Refinancing is basically taking out another loan to pay off the old one. This would typically be done to get a lower rate, but could also be done to extend the term of the loan (lowering payments), or to turn some of the equity in the home to cash (called a cash out refinance, where the new loan principle is higher than the balance on the old loan, because the borrower also received cash from the bank). When you refinance, you pay various fees, called closing costs, so refinancing can be profitable to the bank even before a single interest payment is received.
So a traditional mortgage has been a 30 year, fixed rate mortgage with 20% down. This means the interest rate stays the same over the life of the loan, and you put 20% down. Right now, the rate on this type of mortgage is around 4%, which is low by historical standards.
During the housing boom, other types of became popular. One type was the ARM, or adjustable rate mortgage. These would have an introductory rate, which may last as little as one year to up to 10 years. Then, the rate would vary based on an index rate (such as LIBOR) plus a margin. If the index rate goes up, so does your mortgage interest rate; if rates go down, so does your mortgage rate. So the borrow takes on some risk.
An ARM isn't necessarily bad; I have one, and now my rate is around 2.5%, which is fantastic (though I can't count on that to last). But some of these loans had extremely low "teaser rates" that would become much higher in only one or two years. The teaser rate might be 2%, then jump to 8% or higher. Because in the early years of a mortgage, almost all the payment goes towards interest, this means your payment would about quadruple. Because people used these teaser rate loans to get a more expensive home than they could otherwise afford, such an increase would be unaffordable. These loans were never meant to be kept. The intention would be to refinance every year or two, which is only possible if housing prices continue to rise or at least don't fall.
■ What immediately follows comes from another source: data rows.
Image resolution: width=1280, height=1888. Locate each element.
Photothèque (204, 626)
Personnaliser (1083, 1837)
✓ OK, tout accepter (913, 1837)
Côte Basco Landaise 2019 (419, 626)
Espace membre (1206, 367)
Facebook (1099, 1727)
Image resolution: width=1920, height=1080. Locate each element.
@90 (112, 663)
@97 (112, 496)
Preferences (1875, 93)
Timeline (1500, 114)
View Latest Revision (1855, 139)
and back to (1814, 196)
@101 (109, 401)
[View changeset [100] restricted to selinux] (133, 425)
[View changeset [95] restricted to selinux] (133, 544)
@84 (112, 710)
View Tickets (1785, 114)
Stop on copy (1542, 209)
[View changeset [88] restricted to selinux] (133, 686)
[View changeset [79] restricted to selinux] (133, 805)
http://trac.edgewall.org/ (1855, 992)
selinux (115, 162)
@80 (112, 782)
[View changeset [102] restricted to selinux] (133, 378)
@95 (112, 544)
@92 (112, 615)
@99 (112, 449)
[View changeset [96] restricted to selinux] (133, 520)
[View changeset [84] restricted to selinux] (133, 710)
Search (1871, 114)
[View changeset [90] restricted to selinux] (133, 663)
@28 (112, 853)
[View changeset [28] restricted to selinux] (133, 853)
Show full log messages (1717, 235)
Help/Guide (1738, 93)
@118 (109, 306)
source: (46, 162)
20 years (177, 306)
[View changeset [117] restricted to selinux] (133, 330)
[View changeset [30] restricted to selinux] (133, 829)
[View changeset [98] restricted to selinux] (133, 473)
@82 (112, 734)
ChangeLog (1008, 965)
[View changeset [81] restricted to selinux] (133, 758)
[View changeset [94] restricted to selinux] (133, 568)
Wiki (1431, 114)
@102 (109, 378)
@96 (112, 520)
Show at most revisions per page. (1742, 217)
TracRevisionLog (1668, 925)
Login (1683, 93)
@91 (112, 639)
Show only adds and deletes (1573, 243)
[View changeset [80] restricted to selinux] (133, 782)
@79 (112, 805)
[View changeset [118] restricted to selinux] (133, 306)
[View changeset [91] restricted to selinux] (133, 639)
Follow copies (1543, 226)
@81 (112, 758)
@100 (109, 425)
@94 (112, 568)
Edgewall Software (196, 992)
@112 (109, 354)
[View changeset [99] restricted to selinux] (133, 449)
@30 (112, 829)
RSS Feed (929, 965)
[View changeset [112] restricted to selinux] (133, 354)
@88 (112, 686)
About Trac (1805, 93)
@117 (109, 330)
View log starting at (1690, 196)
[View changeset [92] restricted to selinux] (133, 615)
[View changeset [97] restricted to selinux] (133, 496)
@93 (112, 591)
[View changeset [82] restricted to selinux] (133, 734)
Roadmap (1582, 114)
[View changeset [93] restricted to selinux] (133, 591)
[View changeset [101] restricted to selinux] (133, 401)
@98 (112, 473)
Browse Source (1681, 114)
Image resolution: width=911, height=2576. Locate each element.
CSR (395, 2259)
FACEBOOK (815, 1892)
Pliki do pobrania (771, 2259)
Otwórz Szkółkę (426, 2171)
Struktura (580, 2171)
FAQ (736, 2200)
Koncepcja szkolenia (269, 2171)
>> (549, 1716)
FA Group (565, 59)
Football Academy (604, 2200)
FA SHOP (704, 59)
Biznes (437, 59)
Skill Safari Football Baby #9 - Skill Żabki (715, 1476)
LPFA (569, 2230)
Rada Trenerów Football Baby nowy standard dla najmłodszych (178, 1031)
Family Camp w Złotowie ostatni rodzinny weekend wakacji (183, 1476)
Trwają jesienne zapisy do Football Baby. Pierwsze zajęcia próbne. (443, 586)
Another type was the balloon payment mortgage I mentioned earlier. Say you take out a $200,000 loan with an intro rate of 2% that lasts two years. At the end be of the two years, the entire balance comes due at once. The borrower would have to come up with almost $200,000 (because very little principle is paid off in the early years) immediately or go into default. Since most people don't have that sort of cash on hand (and those that do aren't likelu to take out this sort of loan), they have to refinance, paying off the old loan with the proceeds of a new loan. If you can't get a new loan because your home has gone down in value or you've lost your job, or if the new interest rate is much higher, you're in trouble.
And so is the bank, because they're no longer receiving payment. So both buyers and lenders were dependent on rising housing prices that enabled people to refinance. In retrospect, it was naïve to think this could go on forever, but a lot of people got caught up in it.